Find the line that contains "Task: Open the Google account avatar menu"; please output it and each line after it, exactly as shown, up to the end of the entries below, skipping pictures.

■ Stored data ■
——————

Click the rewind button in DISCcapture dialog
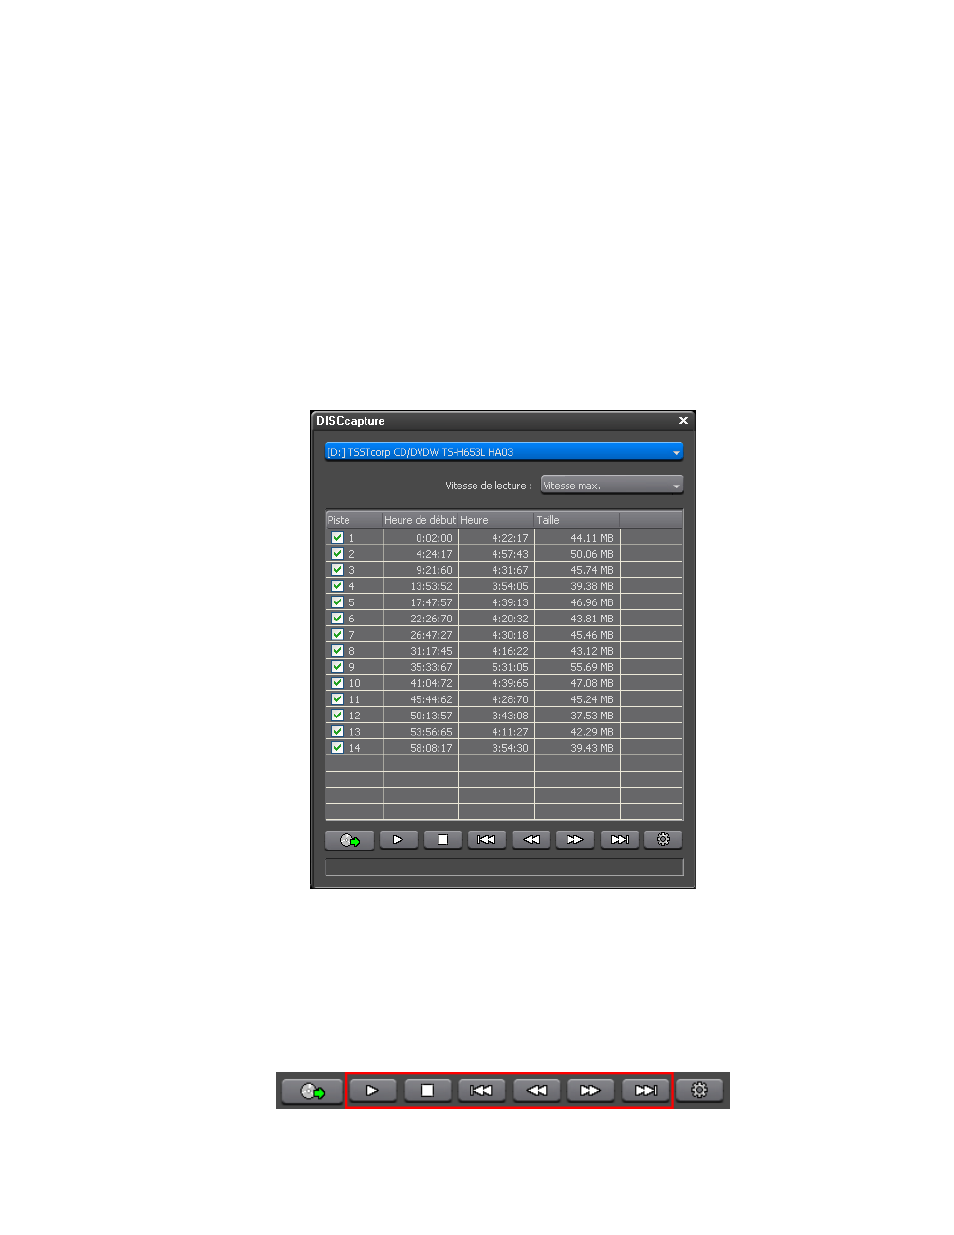 click(x=531, y=840)
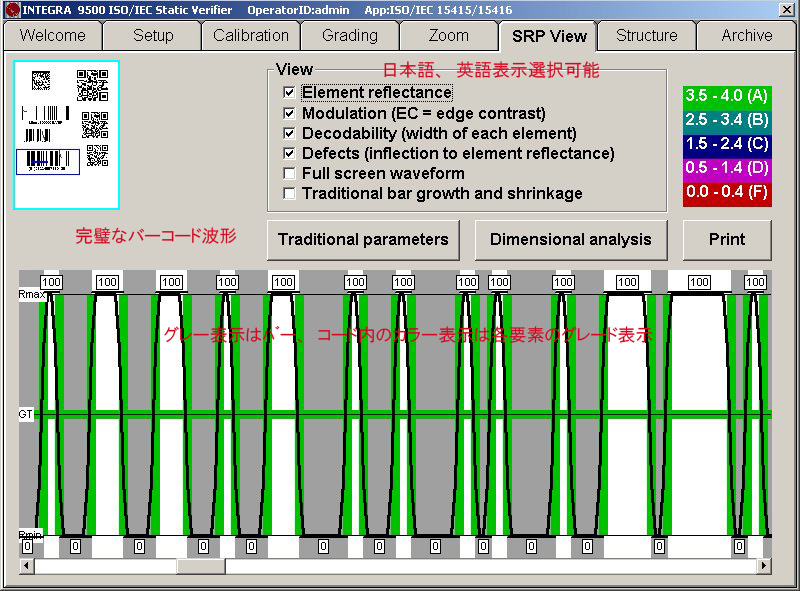Click the INTEGRA app icon in title bar
Viewport: 800px width, 591px height.
click(12, 9)
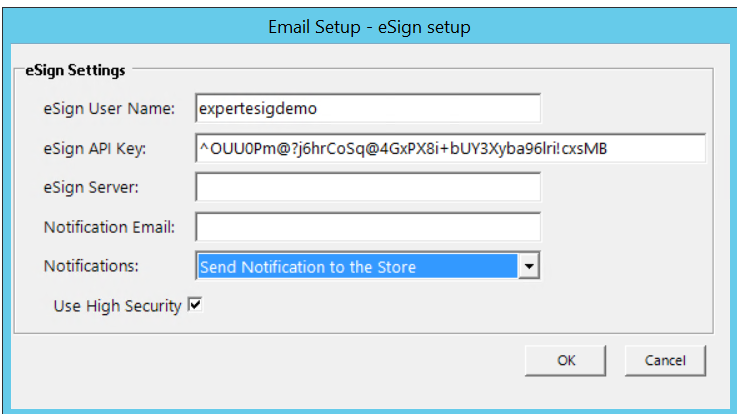Click the 'Use High Security' label text
The image size is (739, 416).
(117, 307)
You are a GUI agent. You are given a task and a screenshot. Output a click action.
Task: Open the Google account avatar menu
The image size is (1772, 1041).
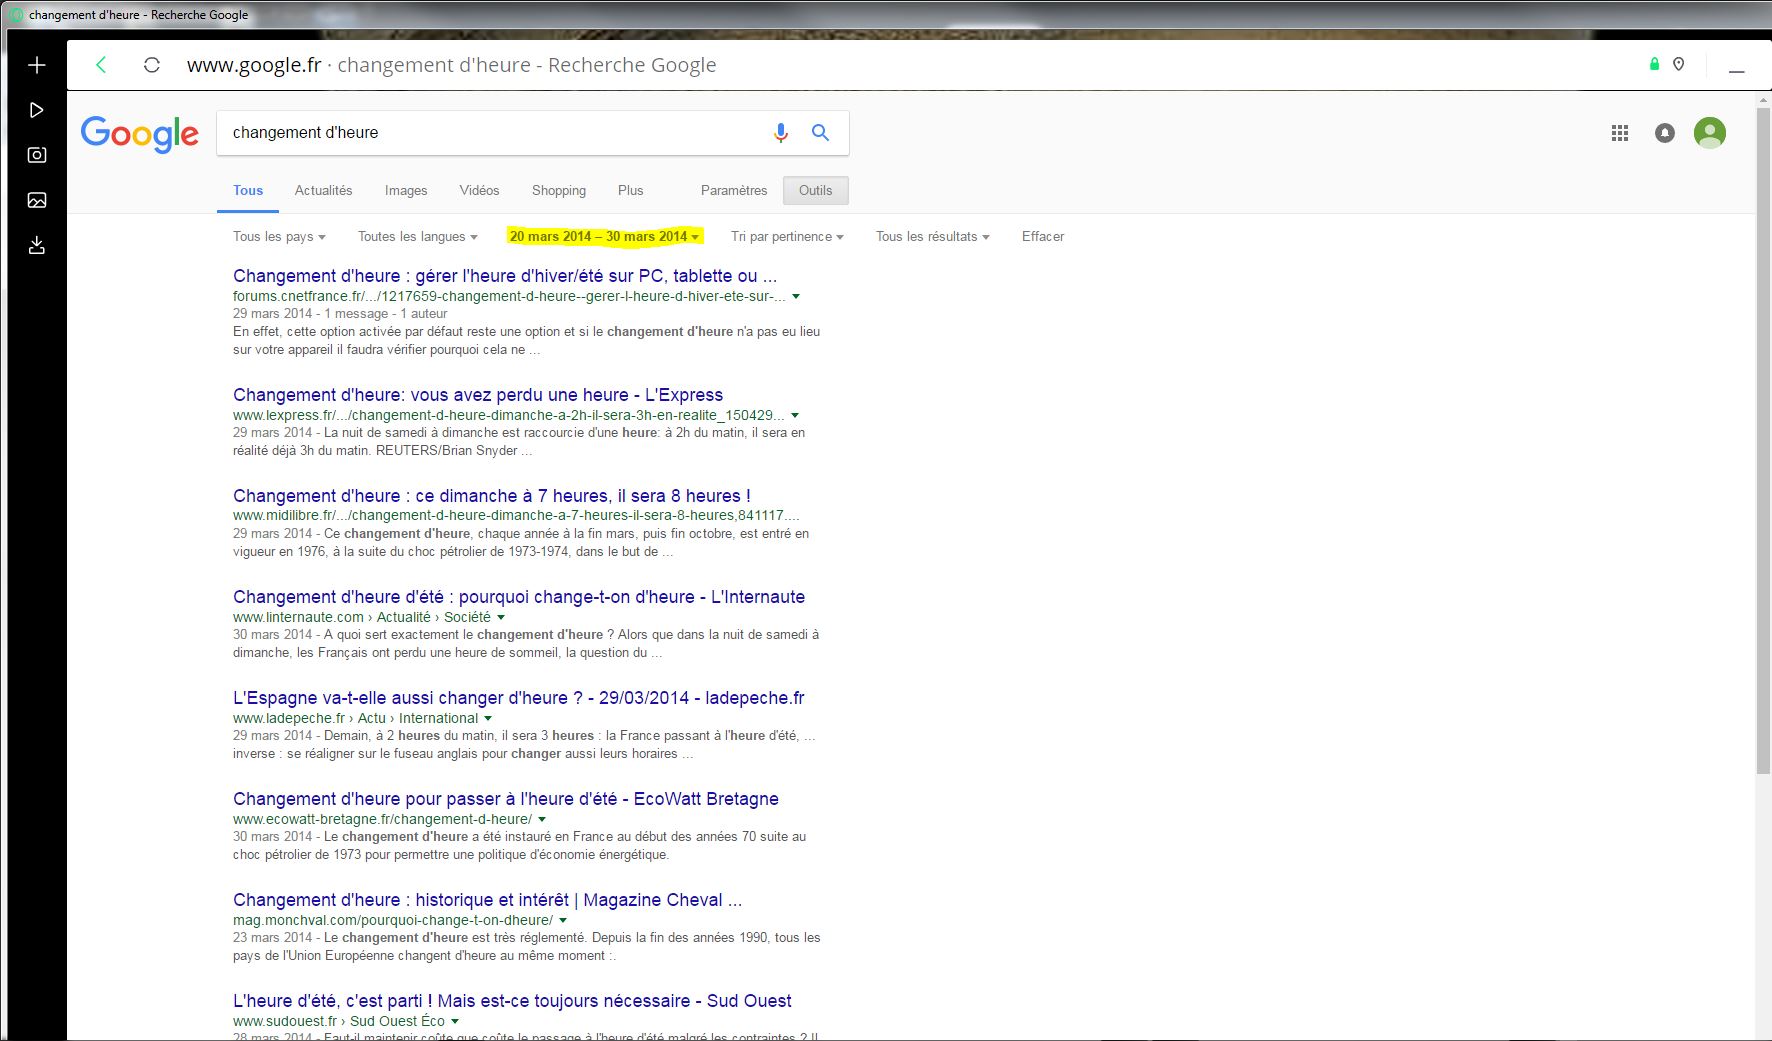(1709, 132)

——————

■ Problem solution ■
Task: Open the Google account avatar menu
The image size is (1772, 1041).
(1709, 132)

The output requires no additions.